Isolation and Characterization of Porcine Astrovirus 5 from a Classical Swine Fever Virus-Infected Specimen

Affiliations

Isolation and Characterization of Porcine Astrovirus 5 from a Classical Swine Fever Virus-Infected Specimen

Shijiang Mi et al. J Virol. .

Abstract

Many new astroviruses have been identified in humans and other animals in recent years, but only a few have been successfully isolated for extensive biological study. Here, we report an unusual isolation of a porcine astrovirus 5 (PAstV5) strain from a clinical classical swine fever virus (CSFV)-infected tissue sample.
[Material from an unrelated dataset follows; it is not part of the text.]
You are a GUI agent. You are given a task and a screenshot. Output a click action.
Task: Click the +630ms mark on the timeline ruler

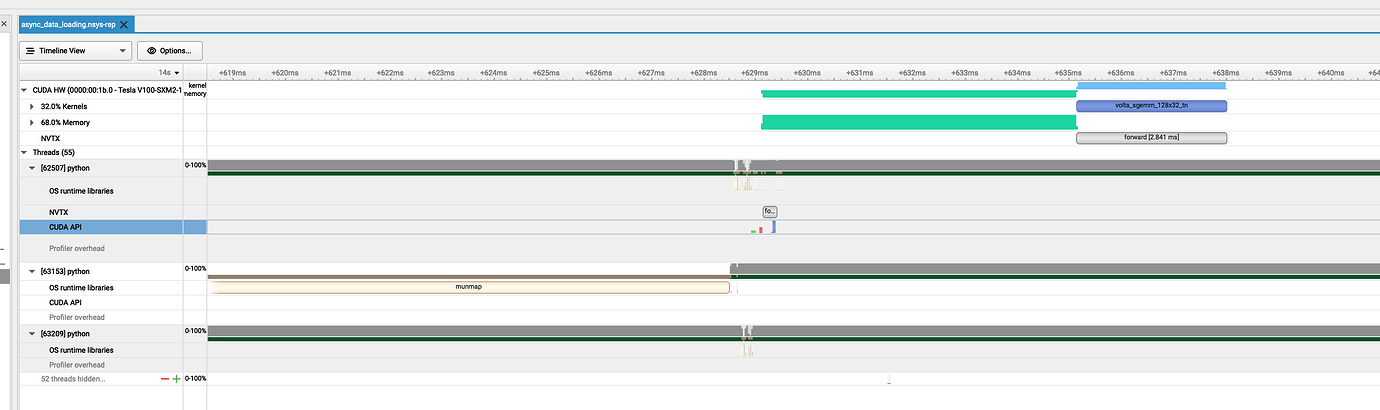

Incubation of porcine PK-15 cells with an extract of the CSFV-positive tissue resulted in unexpected cytopathic effects (CPEs), and high-throughput viromic sequencing identified PAstV5 and porcine circovirus type 2 (PCV2) as well as CSFV in the culture. After clearance of CSFV and PCV2, a pure PAstV5 strain, named PAstV5-AH29-2014, was obtained. Analysis revealed virus of typical astroviral morphology with a genome of 6,448 nucleotides, sharing 84.3 to 88.9% nucleotide identity with previously published PAstV5 strains. A mechanistic study showed that CSFV coinfection was likely an important factor for successful isolation by significantly enhancing PAstV5 replication in PK-15 cells via suppression of a type I interferon response. Altogether, PAstV5-AH29-2014, as the first isolated PAstV5 strain, will provide critical material for the investigation of the biological and pathogenic properties of this virus as well as for future development of relevant biological and diagnostic reagents.IMPORTANCE Porcine astroviruses are mainly associated with gastroenteritis and neurological diseases in pigs, and five genotypes have been identified (PAstV1-5). However, the clinical manifestations of genotypes other than PAstV1 have not yet been determined because of the failure of in vitro virus isolation. Here, we report a surprising isolation of a PAstV5 strain from a clinical classical swine fever virus (CSFV)-infected tissue sample, which can stably passage in PK-15 cells, and coinfection with CSFV significantly enhanced the replication of PAstV5, possibly through suppression of beta interferon production. Thus, the first isolated PAstV5 strain will be useful for investigating the biological and pathogenic properties of this virus, and the findings obtained in this study provide new insights into defining the interaction mechanism between CSFV and PAstV5.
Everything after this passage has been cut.